Asked about possible actions, including use of force, that he could take if Iran restarted its nuclear weapons program, if the deal made in 2015, known as the Joint Comprehensive Plan of Action (JCPOA), was abandoned, the president replied: "I don't talk about whether or not I'd use military force."
German Chancellor Angela Merkel, appearing with Trump at the news conference following their Friday meetings, described the JCPOA as "anything but perfect," adding, "It will not solve all the problems of Iran."
She described it as one piece to limit Iran's bad actions, while saying Berlin considered it of "prime importance" to contain threats from Iran as it exerts geopolitical influence in Syria, which has been racked by years of civil war.
Merkel said her government would continue very close discussions with the United States as the president neared a decision on the Iranian nuclear accord, signed by Iran with China, France, Germany, Russia, the United Kingdom, the United States and the European Union.
The Trump administration is required to recertify to Congress every 90 days that Iran is complying with the deal. The next deadline is May 12.
The U.S. president repeatedly has heaped scorn on the agreement, referring to it as a "disgrace," "stupid" and the "worst deal ever negotiated."
Following a meeting Friday of foreign ministers of the North Atlantic Treaty Organization (NATO), new U.S. Secretary of State Mike Pompeo told reporters in Brussels that "absent a substantial fix, absent overcoming the flaws of the deal," the U.S. president "is unlikely to stay in that deal." Earlier in the week, French President Emmanuel Macron said in Washington that he did not believe he had been able to persuade Trump not to abandon the nuclear agreement.
Asked by journalists whether he thought the U.S. president would walk away from the pact, Macron replied, "That's my bet."
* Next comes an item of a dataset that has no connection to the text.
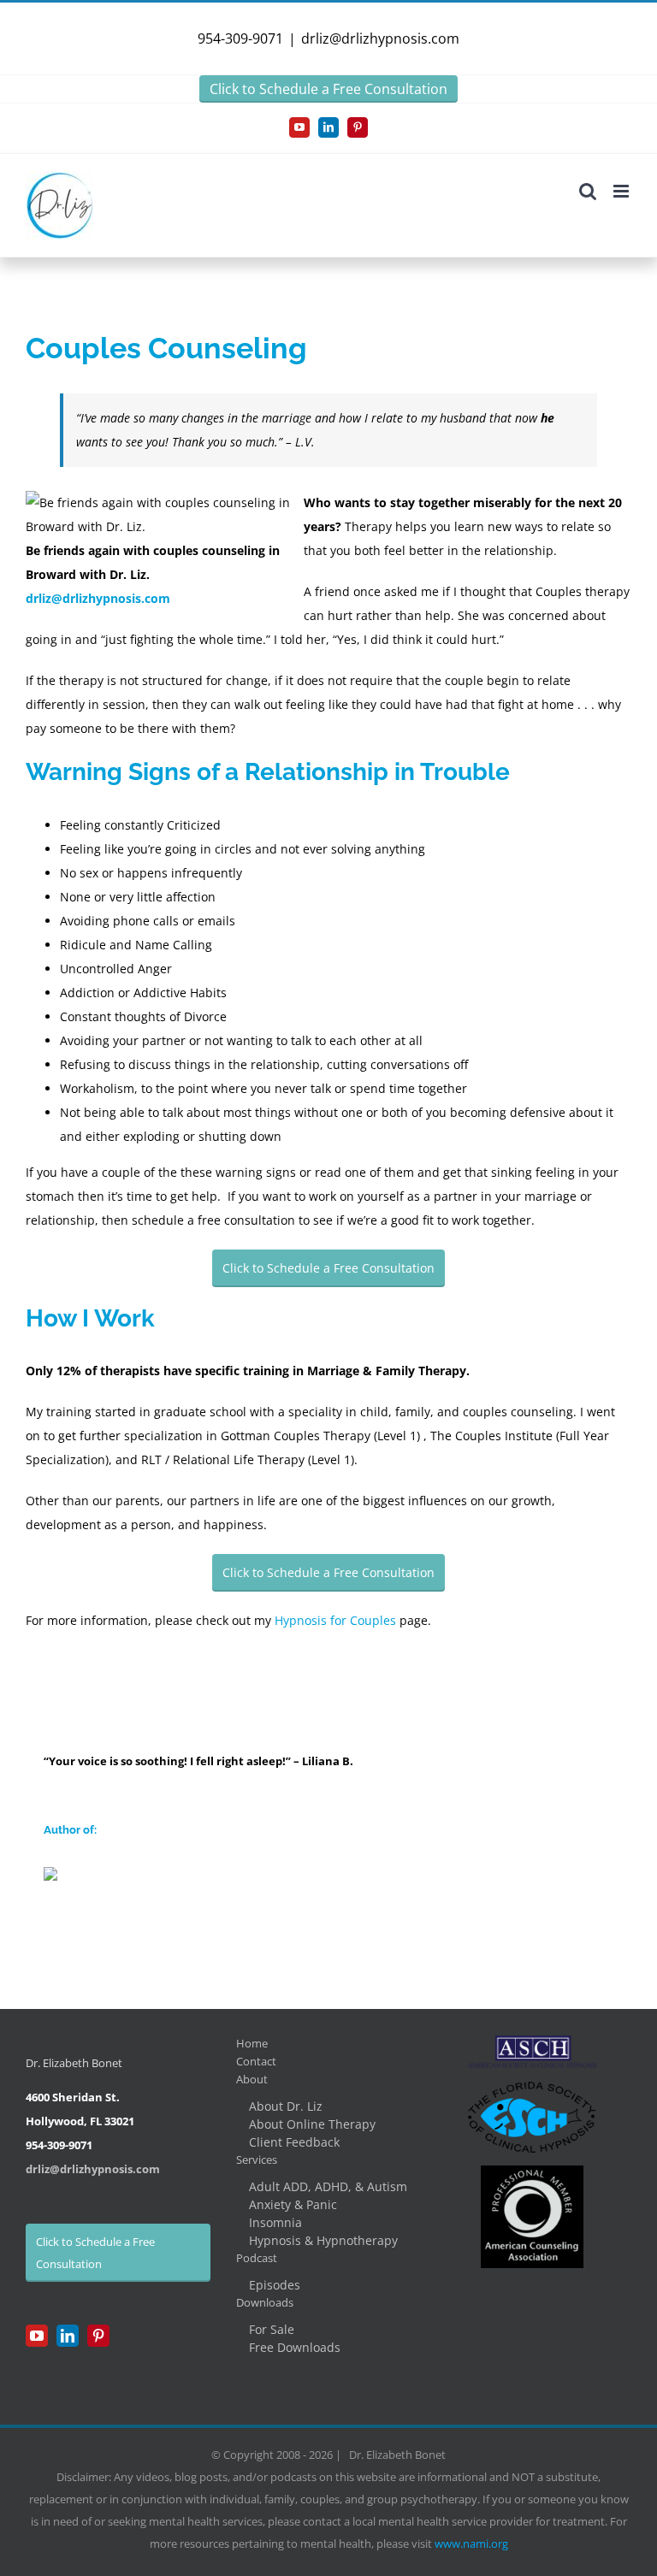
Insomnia (275, 2222)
Macron was seen by many as the foreign leader most likely to be able to change Trump's mind because of the warm relationship between the two.
Trump on Friday greeted Merkel under the West Wing entry portico with a kiss on both cheeks and a handshake in the Oval Office, more affection than during Merkel's initial White House visit 13 months ago when he appeared to refuse to shake her hand in the Oval Office.
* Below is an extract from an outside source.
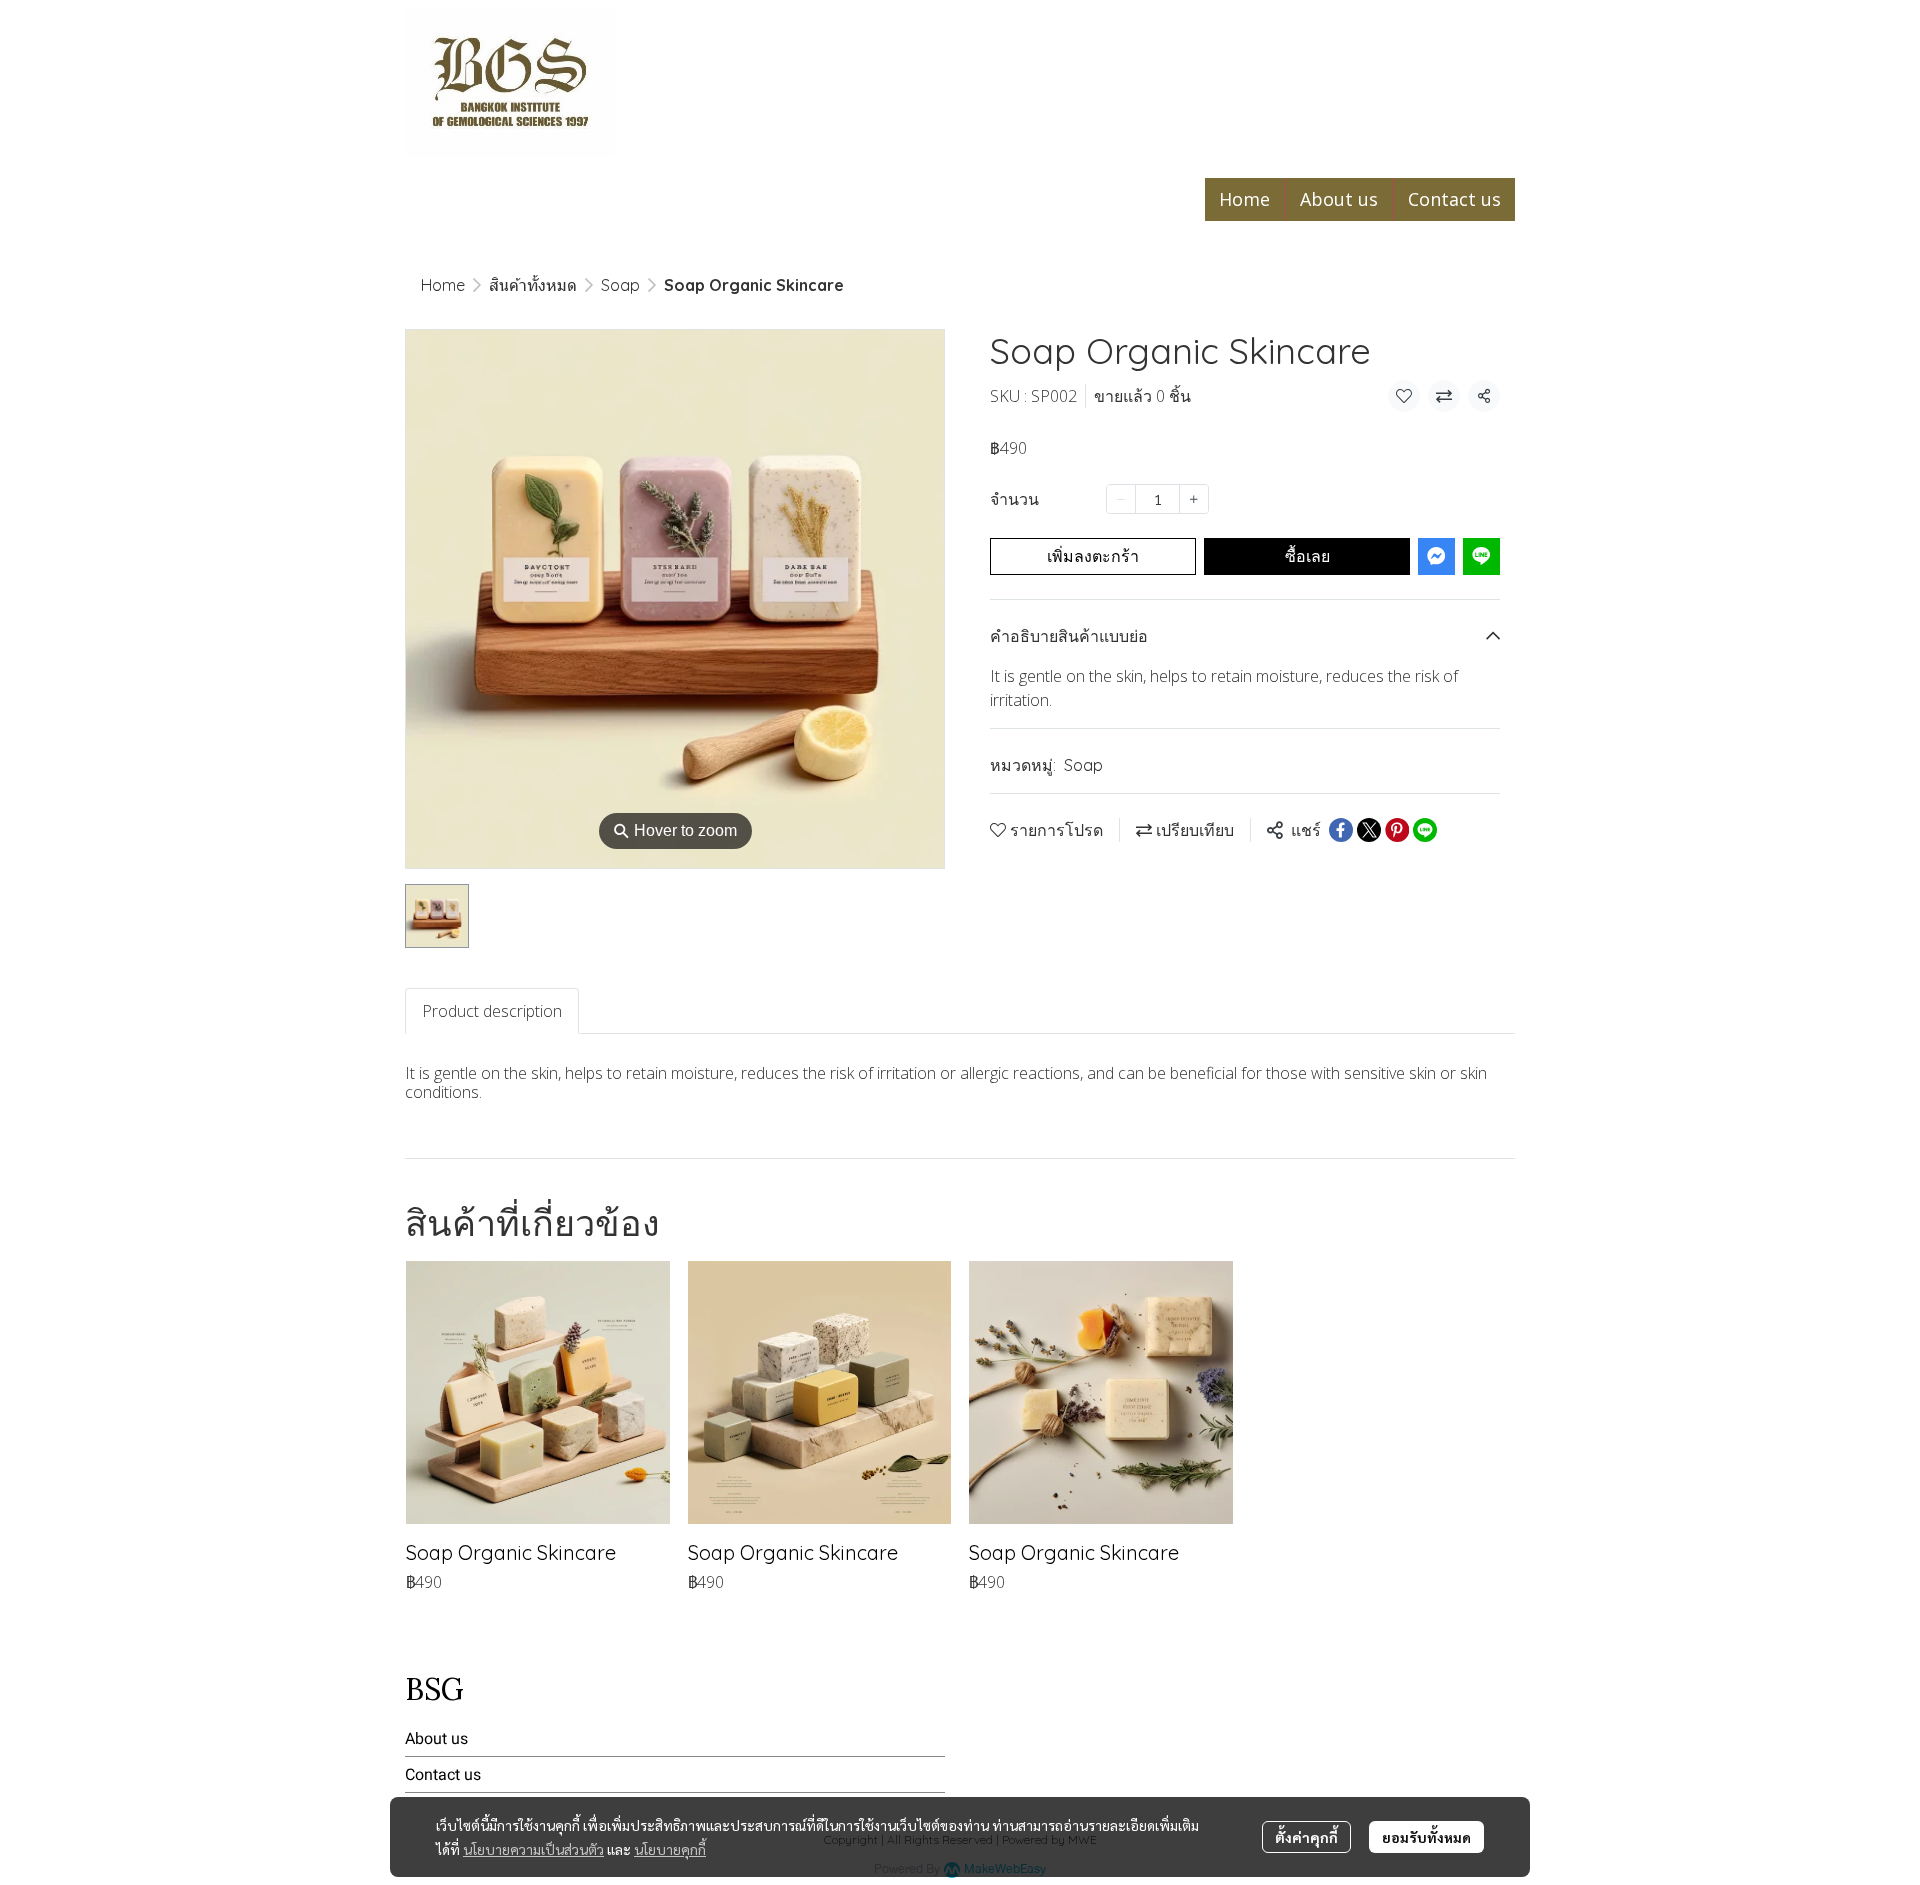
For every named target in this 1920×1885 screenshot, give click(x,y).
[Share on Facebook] (1341, 830)
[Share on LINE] (1425, 830)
Merkel's relationship with Trump remains icy, according to The Washington Post, quoting a person who was in the room when the president was with Macron on Tuesday when Trump reportedly said he was "not looking forward to Merkel coming."
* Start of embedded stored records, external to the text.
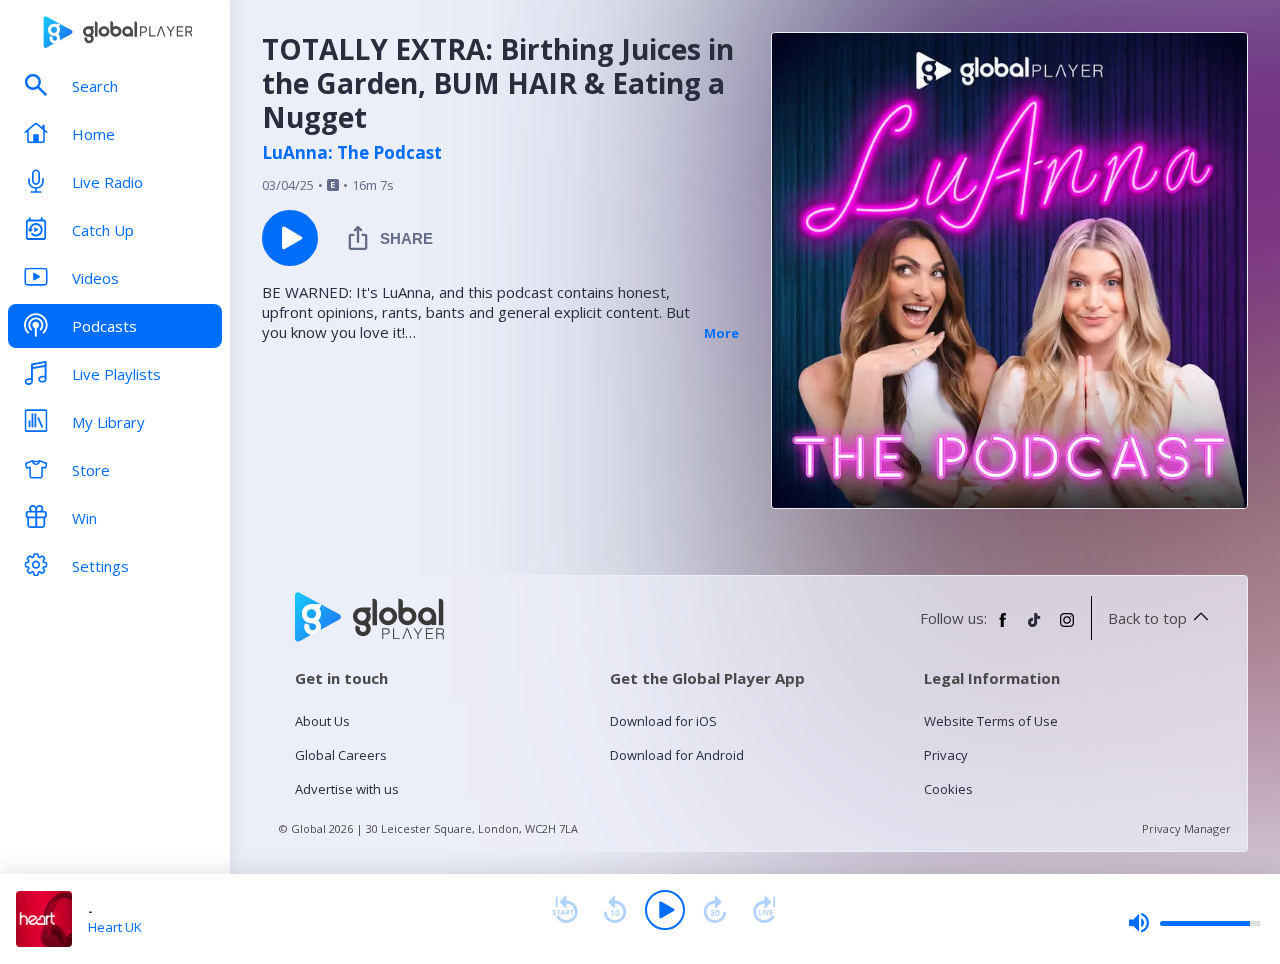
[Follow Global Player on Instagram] (1067, 628)
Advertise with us (347, 789)
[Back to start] (565, 910)
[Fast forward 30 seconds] (715, 910)
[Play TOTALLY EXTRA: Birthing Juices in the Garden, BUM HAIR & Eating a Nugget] (290, 238)
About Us (322, 721)
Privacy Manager (1186, 828)
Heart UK (115, 927)
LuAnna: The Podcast (352, 153)
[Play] (665, 910)
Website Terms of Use (991, 721)
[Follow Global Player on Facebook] (1003, 628)
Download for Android (677, 755)
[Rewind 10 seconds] (615, 910)
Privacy (946, 755)
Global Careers (341, 755)
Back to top (1147, 618)
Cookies (948, 789)
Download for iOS (663, 721)
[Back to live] (765, 910)
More (721, 333)
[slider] (1194, 923)
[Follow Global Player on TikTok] (1035, 628)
According to Peter Rashish, senior fellow and director of the geoeconomics program at the American Institute for Contemporary German Studies, "there was always going to be a division of labor between Macron and Merkel with Trump."
Rashish, a former vice president for Europe at the U.S. Chamber of Commerce, noted that while "Macron is a gifted public performer, Merkel thrives in close-range, behind-the-scenes meetings. The cordial tone of the press conference suggests she was able to find a way to engage Trump in a way that could bear fruit further down the line."
Alongside Trump, during several events Friday at the White House when reporters were in the room, Merkel remained mostly stone-faced. But there were a couple of flashes of puzzlement during their joint news conference when Trump made off-the-cuff remarks in his trademark fashion.
Trump and Merkel acknowledged they discussed other difficult matters, including the level of funding for NATO and trade tariffs.
"We had an exchange of views," she said when asked about steel tariffs Trump is poised to impose on European exports. "The decision lies with the president."
While Trump emphasized the need to bring down the EU trade surplus with the United States, the president also said he wanted to deepen economic ties with Europe, which observers saw as something new.
Merkel on Friday restated her interest in a U.S.-EU free-trade agreement.
"Put those two ideas together and you could imagine down the road the resumption of some version of the Transatlantic Trade and Investment Partnership with a more Trumpian stamp," Rashish told VOA.